The Search for Lost Time

Time is God's way of keeping everything from happening at once
...........sometimes attributed to Einstein or John Wheeler.

The times they are a-changing
......Bob Dylan

Sean Carroll takes up the question of timelessness in physics, quoting Fotini Markopolou:

There are two kinds of people in quantum gravity. Those who think that timelessness is the most beautiful and deepest insight in general relativity, if not modern science, and those who simply cannot comprehend what timelessness can mean and see evidence for time in everything in nature. What sets this split of opinions apart form any other disagreement in science is that almost no one ever changes their mind…

Which unchanging character is certainly plausible if one doesn't believe in time anyway. Neither Sean nor Fotini has much sympathy for the anti-time warriors (whose original ranks included Einstein), though she would like to do away with geometry, gravity, and space instead.

As Sean points out, however, those in the timeless crowd still seem to be able to meet deadlines and read plane schedules. Time might be dispensable in physics but it's surely not in everyday life. One of our most fundamental applications of time is our sense that decisions still wait to be made about the future and still affect its nature. After all, if time doesn't exist, why bother to get out of the way of a speeding car? Or why bother to plan a physics experiment, if its results are already and always determined.
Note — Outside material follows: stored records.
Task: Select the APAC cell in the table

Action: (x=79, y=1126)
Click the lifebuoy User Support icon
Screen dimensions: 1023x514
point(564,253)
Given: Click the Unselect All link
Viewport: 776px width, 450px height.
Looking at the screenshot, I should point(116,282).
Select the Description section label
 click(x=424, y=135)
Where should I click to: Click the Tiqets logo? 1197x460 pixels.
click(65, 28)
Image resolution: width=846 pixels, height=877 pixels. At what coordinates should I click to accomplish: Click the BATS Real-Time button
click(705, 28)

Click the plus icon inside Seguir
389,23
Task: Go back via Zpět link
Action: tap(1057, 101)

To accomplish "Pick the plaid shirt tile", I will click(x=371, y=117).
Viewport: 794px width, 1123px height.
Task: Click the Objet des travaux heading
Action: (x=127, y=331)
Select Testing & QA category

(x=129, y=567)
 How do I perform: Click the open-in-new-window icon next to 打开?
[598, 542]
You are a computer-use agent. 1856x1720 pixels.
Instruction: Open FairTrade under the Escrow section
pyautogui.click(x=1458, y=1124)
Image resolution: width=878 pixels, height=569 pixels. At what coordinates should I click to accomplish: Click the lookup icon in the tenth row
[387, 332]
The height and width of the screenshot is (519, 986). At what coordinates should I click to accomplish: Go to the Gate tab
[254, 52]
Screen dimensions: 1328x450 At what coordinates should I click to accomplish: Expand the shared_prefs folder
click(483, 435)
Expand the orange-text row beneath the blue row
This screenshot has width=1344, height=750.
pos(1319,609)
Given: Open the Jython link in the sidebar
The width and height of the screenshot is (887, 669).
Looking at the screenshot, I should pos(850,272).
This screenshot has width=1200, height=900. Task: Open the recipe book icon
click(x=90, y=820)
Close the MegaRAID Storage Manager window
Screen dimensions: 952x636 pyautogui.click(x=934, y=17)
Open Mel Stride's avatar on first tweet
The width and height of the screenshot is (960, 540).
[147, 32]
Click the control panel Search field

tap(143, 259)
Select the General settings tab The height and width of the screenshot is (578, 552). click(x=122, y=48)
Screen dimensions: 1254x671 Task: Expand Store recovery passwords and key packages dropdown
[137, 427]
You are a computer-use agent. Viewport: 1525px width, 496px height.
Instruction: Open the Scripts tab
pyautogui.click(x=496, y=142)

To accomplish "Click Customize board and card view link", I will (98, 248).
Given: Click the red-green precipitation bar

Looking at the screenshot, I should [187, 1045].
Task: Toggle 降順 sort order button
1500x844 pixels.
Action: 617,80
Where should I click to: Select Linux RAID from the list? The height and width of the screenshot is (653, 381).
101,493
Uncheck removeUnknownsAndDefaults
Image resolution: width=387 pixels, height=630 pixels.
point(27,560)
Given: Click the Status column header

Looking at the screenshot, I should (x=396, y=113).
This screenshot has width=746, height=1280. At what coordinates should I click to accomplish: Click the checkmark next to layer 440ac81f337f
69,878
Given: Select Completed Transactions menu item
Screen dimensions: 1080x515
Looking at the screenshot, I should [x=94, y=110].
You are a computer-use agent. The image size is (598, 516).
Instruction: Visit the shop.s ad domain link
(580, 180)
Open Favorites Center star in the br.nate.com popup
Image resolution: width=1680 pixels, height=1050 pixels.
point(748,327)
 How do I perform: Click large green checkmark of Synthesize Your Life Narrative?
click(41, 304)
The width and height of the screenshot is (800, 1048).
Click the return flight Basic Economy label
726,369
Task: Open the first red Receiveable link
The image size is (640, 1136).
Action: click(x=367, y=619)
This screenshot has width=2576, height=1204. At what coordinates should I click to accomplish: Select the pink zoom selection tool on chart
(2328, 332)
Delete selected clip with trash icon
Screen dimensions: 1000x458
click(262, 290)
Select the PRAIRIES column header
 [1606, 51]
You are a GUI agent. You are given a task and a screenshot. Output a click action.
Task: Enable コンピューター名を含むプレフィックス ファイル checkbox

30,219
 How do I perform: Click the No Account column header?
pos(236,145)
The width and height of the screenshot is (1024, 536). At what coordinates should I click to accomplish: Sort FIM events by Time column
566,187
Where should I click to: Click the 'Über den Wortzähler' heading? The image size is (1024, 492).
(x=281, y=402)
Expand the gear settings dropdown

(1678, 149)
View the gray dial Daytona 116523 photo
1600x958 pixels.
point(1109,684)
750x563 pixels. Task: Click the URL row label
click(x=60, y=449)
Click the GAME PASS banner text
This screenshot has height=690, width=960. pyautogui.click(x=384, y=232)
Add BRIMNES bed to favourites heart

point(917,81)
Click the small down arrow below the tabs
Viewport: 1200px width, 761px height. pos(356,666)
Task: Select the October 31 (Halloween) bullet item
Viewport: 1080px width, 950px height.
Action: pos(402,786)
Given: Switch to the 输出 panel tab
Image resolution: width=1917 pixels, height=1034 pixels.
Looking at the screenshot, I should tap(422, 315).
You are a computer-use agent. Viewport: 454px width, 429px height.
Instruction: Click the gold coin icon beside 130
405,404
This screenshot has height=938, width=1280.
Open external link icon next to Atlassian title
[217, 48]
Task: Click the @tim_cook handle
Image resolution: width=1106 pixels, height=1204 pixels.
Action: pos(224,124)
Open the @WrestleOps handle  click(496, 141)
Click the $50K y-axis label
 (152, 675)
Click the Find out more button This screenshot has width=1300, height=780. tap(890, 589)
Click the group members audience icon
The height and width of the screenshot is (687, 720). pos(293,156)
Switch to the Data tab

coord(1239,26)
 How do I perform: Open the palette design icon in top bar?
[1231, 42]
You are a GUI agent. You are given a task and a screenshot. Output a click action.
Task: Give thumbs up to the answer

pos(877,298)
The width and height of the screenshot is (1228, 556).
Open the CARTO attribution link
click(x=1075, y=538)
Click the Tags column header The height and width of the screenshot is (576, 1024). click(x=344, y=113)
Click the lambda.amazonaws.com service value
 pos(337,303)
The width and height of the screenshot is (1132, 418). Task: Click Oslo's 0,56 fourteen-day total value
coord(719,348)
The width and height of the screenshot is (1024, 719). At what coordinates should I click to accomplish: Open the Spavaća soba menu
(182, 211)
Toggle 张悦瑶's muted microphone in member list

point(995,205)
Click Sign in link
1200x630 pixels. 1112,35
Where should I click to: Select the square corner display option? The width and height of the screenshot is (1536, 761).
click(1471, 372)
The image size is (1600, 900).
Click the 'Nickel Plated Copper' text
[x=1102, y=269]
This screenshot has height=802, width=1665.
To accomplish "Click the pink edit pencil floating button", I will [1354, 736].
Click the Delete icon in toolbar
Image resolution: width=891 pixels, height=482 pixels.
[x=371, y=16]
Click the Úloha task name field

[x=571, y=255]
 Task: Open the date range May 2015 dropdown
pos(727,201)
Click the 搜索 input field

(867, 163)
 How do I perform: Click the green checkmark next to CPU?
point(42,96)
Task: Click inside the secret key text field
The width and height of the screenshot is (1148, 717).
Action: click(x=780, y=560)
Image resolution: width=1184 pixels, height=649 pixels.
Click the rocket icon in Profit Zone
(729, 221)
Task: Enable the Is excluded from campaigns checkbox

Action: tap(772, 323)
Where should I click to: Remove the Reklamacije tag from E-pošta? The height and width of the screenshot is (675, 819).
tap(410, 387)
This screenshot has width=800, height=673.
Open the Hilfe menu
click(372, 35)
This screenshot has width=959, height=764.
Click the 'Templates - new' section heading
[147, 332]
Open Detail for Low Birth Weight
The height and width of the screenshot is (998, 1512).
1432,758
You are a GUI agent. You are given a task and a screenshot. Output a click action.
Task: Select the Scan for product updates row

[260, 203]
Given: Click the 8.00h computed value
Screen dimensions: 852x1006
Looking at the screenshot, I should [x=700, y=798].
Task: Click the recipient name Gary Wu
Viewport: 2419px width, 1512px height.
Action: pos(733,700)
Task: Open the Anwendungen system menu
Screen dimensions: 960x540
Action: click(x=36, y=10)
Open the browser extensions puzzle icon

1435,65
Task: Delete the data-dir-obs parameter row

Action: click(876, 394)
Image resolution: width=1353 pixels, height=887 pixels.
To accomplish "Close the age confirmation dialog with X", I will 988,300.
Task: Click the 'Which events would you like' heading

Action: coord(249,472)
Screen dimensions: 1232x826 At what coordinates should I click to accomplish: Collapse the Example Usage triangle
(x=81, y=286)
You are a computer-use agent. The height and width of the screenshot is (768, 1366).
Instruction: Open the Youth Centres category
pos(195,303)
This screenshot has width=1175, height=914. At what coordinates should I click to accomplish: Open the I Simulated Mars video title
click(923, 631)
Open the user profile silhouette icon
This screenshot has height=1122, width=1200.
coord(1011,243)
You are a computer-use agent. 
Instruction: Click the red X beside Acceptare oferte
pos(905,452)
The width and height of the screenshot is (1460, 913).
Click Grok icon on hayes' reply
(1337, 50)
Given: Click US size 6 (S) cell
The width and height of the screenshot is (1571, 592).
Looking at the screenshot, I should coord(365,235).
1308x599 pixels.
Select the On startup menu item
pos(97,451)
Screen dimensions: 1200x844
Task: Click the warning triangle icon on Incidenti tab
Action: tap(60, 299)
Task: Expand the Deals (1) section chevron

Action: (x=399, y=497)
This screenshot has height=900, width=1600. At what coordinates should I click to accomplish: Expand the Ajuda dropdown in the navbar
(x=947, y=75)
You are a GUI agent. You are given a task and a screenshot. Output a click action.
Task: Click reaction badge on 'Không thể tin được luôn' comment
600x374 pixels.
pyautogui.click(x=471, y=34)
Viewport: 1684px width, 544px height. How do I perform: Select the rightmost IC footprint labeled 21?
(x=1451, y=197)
Our sense of time is thus a fundamental survival skill as well as completely necessary for doing physics or any other science. My feeling is that if time fails to appear in what you consider the fundamental equations of physics, so much the worse for the equations. The first duty of a theory of physics is to explain our observations of the world. We wouldn't tolerate physics equations which decided that gravity was unnecessary (sorry Fotini!) and we shouldn't tolerate equations that don't include time, not, at least, until one has an alternate theory which explains the same observations. The fact, for example, that general relativity is essentially timeless is a flaw - proof, probably, that the theory isn't quite right.

The fundamental question is whether there is any physical significance to a statement like "nature is timeless" or "time is an illusion." How would one go about planning an experiment that tested such a statement? Which invites the question of what "plan" (or any almost any other verb) means in a timeless world.

Whether we believe in time or not, however, we will continue to plan, decide, and otherwise act as though it did. And those who fail to do so are likely to quickly come to the end of their own worldlines.